実は良いヒトなのは知ってるし……実の所結構好きだったりするけど、話す時は緊張する。
いや、好きだから、なのかも知れない。
……まあ、元々人に接するのが少なく、不慣れなのが一番大きいんだと思うけど。
「ふーん。それって、なんなんだ?」
「……う、その」
赤嶺君がオンラインRPGというものの存在を知っているのか、ネットに興味があるか、そもそもインターネットをやっているのか……そういった疑問が頭を駆け巡る。
「上手く説明できないか?」
「……」
コク、と首を縦に振る。
実際言葉にならない以上、説明しようがない。
「ま、ならまた今度でいいさ。
最近退屈してんだ。退屈凌ぎになりそうな事なら教えてくれよ」
じゃーな、と手を振って、赤嶺君は去っていく。
その背中を暫し眺めてから、私も自身の帰る道へと足を乗せた。
「ただいま」
『普通』からかけ離れた門を抜け、『普通』から乖離した扉を開き、私はようやく自身の家に入る。
……幾度か此処を訪れた人達からは『お屋敷』と呼ばれる家に。
「お嬢様。お帰りなさいませ。お早いお帰りで」
「ええ、今日はネットの約束がありましたから」
「そうですか」
優しい爺やの出迎えに、私は相好を崩した。
基本的に人と話すのが苦手な私も、子供頃からずっと面倒を見てくれた爺やなら問題ない。
そんな爺やの横を通り過ぎ階段を登ろうとした時、爺やは穏やかな顔のまま、私を呼び止めた。
「お嬢様。荷物が届いていらっしゃいますが」
「荷物……? あ」
荷物の中身を思い出して、私は手鼓みを、ポン、と打った。
衣能月 幾穂(いなづき ゆきほ)というライトノベル作家の新刊を、ネット通販で予約していたのだ。
基本身体が弱い私にとっては、時々近所の本屋に立ち寄る事さえ億劫な時もある。
そう思うと本当にネットというのは便利だ。
今更ながらになんで今まで敬遠していたんだろうとシミジミ思う。
「お部屋の机の上に置いておきましたが」
「はい、ありがとうございます」
だが荷物の開封は後回しになるだろう。
今は……向こうの世界での約束が優先だ。
「お待たせしました」
最早慣れた手付きで『その世界』に入り込む。
そのポイントには既に私以外の全員が集まっていた。
「すみません、遅れてしまいました」
「私結構待っちゃったよー」
言葉とは裏腹に、ニコニコとご機嫌な笑顔でカオルさんは言った。
「なんでも約束の時間より30分早く『入った』らしい」
「凄い気合入ってます」
「しょうがないじゃないっ。
なんせ魔王を倒す大冒険よっ! いよいよ大詰めなのよ?!
燃えなくてどうするの?!」
むふぅーっ、と溢れんばかりの息を零すカオルさん。
出会った日にイベントの詳細を話した後、一番目を輝かせていたのはこの人だった。
『魔王っ!? そんなイベントを待ってたのよっ!』
その時のカオルさんは、背景に炎を背負っていそうな勢いだったのは記憶に新しい……というか中々忘れられない。
「まあ、分からなくはないけどね。
でも残念だね。魔王に最後の一撃を繰り出して、華麗に倒すのはこの僕さ」
「さ、出発っ!!」
「って無視しないでくれますかねぇっ!!」
「ともあれ、今日で遠征三日目。そろそろ魔王城に到着する予定よ」
「そうですね。皆さん気張っていきましょう」
『おー』
そうして。
私達『ザ シンプル パーティー』(私+カオルさんネーミング)は魔王城に向かって歩き出した。

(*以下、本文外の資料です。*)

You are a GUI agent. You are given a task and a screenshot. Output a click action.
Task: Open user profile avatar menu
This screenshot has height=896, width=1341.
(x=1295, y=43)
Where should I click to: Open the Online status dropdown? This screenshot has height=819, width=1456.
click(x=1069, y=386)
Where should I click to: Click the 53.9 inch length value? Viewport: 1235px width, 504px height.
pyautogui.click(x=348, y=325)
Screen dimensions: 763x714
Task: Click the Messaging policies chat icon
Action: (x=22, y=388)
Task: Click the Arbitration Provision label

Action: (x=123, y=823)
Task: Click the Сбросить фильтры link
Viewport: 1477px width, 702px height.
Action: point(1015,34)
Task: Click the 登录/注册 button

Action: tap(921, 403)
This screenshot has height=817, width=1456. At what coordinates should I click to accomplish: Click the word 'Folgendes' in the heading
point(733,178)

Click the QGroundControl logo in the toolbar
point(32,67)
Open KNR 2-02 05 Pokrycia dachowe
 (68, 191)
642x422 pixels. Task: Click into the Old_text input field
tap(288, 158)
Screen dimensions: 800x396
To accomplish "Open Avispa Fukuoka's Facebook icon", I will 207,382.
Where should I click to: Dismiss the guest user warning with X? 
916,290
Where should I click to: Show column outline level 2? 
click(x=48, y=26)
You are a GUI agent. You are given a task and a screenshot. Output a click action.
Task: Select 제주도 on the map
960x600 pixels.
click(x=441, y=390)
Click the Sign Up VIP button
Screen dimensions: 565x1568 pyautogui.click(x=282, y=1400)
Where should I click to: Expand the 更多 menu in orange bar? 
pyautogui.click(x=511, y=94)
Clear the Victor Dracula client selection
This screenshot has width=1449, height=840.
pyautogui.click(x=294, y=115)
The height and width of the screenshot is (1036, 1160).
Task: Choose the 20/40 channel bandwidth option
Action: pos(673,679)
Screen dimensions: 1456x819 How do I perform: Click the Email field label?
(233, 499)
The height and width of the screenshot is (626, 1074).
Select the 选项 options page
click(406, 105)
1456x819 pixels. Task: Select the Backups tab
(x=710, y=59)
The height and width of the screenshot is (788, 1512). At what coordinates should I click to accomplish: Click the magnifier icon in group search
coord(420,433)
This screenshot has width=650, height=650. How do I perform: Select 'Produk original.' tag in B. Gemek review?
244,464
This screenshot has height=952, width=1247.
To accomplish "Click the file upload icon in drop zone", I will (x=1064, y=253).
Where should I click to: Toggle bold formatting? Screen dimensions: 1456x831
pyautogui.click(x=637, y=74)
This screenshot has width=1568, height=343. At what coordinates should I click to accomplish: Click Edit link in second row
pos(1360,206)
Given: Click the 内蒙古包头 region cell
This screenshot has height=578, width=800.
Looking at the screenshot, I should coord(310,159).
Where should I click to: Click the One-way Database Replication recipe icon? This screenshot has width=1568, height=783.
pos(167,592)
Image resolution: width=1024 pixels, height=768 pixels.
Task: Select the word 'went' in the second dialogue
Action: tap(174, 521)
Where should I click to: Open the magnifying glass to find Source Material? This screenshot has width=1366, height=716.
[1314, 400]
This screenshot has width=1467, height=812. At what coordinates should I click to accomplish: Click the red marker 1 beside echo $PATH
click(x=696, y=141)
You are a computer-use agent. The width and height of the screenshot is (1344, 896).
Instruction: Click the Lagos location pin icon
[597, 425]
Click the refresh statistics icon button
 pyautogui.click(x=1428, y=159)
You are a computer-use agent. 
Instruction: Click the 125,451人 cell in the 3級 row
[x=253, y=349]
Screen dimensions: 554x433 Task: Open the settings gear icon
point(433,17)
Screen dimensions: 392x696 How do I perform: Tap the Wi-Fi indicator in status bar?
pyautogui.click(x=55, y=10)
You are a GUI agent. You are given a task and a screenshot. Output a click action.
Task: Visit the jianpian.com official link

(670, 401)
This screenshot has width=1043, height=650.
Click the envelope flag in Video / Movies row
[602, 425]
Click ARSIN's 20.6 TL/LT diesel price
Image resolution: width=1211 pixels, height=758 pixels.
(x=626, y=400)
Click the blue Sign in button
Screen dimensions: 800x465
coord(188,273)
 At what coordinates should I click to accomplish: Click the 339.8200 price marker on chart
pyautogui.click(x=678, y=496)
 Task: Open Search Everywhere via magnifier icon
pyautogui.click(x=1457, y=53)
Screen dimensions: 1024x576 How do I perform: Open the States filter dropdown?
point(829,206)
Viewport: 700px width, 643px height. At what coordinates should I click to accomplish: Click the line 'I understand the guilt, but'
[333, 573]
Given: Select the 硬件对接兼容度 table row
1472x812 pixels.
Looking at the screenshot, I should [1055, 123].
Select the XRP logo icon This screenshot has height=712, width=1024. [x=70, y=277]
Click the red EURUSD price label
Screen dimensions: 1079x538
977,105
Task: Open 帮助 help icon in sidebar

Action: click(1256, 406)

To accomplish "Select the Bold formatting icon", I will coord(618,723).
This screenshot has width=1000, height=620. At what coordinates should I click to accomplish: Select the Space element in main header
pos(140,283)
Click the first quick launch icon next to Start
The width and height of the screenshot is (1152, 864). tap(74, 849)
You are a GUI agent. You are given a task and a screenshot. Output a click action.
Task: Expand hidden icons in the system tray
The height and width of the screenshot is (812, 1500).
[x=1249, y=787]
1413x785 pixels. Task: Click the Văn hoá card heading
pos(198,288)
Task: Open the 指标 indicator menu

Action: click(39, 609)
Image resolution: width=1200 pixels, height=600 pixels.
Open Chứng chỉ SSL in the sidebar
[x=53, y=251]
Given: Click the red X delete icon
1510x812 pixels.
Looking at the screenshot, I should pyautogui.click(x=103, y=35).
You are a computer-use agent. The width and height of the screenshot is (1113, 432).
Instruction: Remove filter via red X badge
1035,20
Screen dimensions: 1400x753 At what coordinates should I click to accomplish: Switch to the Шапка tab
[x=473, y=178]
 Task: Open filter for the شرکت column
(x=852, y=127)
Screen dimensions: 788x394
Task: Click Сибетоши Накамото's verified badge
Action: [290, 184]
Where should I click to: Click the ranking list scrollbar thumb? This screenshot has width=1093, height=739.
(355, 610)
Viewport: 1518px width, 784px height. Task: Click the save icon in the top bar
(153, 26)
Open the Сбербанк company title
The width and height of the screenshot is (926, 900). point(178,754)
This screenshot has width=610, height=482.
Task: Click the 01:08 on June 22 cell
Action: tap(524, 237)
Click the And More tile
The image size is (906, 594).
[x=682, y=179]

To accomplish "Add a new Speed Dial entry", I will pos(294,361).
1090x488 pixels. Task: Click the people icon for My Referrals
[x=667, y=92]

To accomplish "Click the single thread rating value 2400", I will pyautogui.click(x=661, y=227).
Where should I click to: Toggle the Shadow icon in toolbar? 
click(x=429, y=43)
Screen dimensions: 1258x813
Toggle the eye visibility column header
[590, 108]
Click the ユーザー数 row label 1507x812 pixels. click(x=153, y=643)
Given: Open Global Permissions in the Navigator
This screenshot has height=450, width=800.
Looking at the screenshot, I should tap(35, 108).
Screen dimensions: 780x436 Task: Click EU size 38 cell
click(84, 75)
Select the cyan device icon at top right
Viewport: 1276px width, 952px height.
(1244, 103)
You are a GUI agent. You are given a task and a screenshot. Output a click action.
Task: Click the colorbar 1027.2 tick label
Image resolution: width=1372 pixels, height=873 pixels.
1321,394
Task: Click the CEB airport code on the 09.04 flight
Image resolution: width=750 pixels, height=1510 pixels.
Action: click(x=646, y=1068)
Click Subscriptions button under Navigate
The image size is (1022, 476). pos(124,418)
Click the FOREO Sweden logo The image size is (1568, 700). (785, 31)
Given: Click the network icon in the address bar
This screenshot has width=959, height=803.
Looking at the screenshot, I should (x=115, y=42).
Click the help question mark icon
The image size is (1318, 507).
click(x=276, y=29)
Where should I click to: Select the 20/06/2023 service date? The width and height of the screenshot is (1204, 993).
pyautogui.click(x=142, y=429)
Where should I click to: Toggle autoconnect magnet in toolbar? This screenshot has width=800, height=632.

あの日、私達がパーティーを組んでから三日が経っていた。
割と近くにあるので、多分一日とかからないだろう……そう思っていたのだが。
魔王城への道程は、私達が思っていたより長いものだった。
道筋も結構ややこしく、中々に大変だったが……けっして辛いものじゃなく、むしろ楽しいものだった。
「うわー、綺麗な川ですね」
「そうね。まあまあ再現できてる方かな。個人的にはもう一歩って気もするけど」
「個人的にはファンタジーらしい、もっとカラフルな川もいいと思いますが。赤とか緑とか」
「……いや、それは単なる不気味な川だと思うんだが……」
「ぽ」
「何故照れるっ!?」
「これがエクスカリバーですか。絵で見ると凄い装飾ですね」
「そうだ。
でも凄いのは装飾だけじゃない。
攻撃力が生半可無く高い上、魔力を放出したりも出来る、とんでもない武器だよ」
「これだけ良い武器だと手に入り難いでしょうねぇ。
まあ、それはそれとして、このアイテムリスト私見た事ないんだけど」
「レアアイテムが多く記載されてるこのリストは中々希少なんだ。
もし良かったらもっと色々見てみるかい」
「……そんなリストよりアイテム自体、エクスカリバー自体を手に入れた方がいいんじゃないのかな。
って、うわあああああああっ!?」
「ああっ、サンさんがキャンプファイヤーのようにっ」
「燃えてますね……うっとり」
「いくらなんでも気安く燃やし過ぎな上に皆さん場慣れし過ぎだと思いますがっ!?」
「うー……この森、なんだか、これだけリアルだと虫がいそうで嫌ですよね」
「そうかな? いくらなんでもそこまでじゃないと僕は思うが」
「虫ぐらい良いんじゃない、別に」
「カオルさん、虫にはお強い?」
「まね。小さい頃は田舎で昆虫採集とかしまくってたから」
「じゃあ、あれも問題無い?」
「ぎゃあああああああっ!! デカイ蜂のモンスターがっ!! 流石に生理的嫌悪感がたまらないっス!!」
「うーん。あれはあれでいいような気も」
「……あの、早く助けないと毒でHPが……」
そうして、辛く楽しくも順調に旅は続いていた……そう言いたかったのだが。
実の所。
単純にそう言い切れない事態が起こっていた。
「……!」
鬱葱とした森の中。
受けたダメージに私は顔を顰めた。
一撃で半分近く持ってかれた。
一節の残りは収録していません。